Aims: Traumatic brain injury (TBI) causes disruption in homeostasis of calcium ions (Ca2+), important second messenger considered as the major culprit of secondary injury and TBI-induced neuronal damage and death. Ca2+ entry into the cells occurs via various types of voltage-dependent calcium channels (VDCCs). The aim of this study was to evaluate the involvement of Ca2+ entry via L-type CaV1.2 VDCCs in the processes of neuroinflammation and regeneration after brain injury. Methods: TBI was performed on male Wistar rats by sensorimotor cortex ablation (SCA) at the following coordinates: 2 mm anterior and 4 mm posterior to bregma, and 4 mm lateral from the midline. Temporal and cellular pattern of CaV1.2 expression was followed at different time points post-injury (2, 7, 14, 30 dpi) using double immunofluorescence staining with specific markers. Results: Upregulation of CaV1.2 expression was detected on reactive astrocytes and astrocytic processes that form glial scar around the lesion site, on subset of proinflammatory microglia/macrophages and neutrophils surrounding the lesion cavity. Interestingly, presence of CaV1.2+ cells was detected in the migratory pathway, consisted of DCX+ progenitors, extending from subventricular zone up to the lesion site.
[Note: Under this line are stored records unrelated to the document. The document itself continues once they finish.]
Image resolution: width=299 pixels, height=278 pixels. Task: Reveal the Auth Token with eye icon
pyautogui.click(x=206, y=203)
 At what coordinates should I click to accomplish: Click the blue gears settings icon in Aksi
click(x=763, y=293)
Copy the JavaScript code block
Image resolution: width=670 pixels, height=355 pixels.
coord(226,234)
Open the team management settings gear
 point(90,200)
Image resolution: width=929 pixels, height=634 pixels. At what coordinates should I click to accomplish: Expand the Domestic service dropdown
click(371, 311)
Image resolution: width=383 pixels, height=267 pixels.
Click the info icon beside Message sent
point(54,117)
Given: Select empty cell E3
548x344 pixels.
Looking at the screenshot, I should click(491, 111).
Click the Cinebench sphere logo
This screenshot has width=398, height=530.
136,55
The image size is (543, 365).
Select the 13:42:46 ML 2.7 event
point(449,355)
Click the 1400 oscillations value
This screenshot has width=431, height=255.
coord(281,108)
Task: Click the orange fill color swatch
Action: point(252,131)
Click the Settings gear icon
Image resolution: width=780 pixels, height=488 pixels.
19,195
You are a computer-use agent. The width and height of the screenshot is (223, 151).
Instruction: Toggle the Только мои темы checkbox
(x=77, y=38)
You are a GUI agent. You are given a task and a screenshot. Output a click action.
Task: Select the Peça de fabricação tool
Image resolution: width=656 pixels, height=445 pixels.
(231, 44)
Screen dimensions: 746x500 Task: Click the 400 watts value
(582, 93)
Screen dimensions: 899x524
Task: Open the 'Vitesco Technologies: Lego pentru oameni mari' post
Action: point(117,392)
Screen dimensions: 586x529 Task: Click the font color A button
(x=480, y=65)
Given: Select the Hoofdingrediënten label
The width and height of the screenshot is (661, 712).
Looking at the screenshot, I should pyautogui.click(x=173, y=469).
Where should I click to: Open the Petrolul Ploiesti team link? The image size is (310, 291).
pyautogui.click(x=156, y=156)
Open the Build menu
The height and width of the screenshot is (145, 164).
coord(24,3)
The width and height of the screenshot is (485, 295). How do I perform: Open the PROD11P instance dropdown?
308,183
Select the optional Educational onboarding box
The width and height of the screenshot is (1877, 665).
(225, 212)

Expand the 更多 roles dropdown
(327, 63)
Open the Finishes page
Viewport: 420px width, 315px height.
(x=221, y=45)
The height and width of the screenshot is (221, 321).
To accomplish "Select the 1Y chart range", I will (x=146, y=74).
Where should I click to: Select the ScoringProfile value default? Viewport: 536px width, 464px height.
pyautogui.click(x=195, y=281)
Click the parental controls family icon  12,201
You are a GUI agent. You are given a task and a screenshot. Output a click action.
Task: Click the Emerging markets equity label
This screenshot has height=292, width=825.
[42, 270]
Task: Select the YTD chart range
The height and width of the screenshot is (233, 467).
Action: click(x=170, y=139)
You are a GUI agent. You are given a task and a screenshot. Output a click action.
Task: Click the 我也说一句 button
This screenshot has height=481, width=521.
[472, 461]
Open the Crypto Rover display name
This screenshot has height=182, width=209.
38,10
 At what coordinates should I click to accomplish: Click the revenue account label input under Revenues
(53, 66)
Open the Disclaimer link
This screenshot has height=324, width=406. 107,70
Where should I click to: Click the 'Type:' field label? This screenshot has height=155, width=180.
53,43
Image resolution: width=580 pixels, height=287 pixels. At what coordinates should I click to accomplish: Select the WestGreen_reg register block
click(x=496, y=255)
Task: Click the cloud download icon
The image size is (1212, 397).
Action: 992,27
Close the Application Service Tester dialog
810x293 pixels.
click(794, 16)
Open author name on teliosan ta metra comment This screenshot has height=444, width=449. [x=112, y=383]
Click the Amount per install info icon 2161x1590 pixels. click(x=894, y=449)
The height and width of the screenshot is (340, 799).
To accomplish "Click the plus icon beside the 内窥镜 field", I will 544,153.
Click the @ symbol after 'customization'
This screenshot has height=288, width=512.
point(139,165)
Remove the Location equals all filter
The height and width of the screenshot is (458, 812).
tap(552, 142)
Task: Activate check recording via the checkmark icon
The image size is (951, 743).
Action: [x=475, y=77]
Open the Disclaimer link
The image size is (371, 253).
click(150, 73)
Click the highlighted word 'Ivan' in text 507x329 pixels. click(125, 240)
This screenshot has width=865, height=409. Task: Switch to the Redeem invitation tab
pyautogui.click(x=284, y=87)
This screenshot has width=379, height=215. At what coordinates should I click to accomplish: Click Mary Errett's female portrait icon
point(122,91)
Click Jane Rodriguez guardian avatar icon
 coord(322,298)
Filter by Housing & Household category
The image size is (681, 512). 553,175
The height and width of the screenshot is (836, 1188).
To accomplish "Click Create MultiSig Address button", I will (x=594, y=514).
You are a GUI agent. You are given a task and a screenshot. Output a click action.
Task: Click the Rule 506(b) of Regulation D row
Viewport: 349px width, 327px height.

Furthermore, CaV1.2+/DCX+ newborn neurons were detected in subgranular layer of hippocampal dentate gyrus. Conclusions: We concluded that L-type CaV1.2 calcium channel has an important role in the regulation of processes of neuroinflammation, neuroregeneration and neurogenesis, pointing to the complexity of intercellular regulation of Ca2+ homeostasis after brain injury. Consequently, modulation of CaV1.2 channels expression may be potential target for the treatment of brain injury.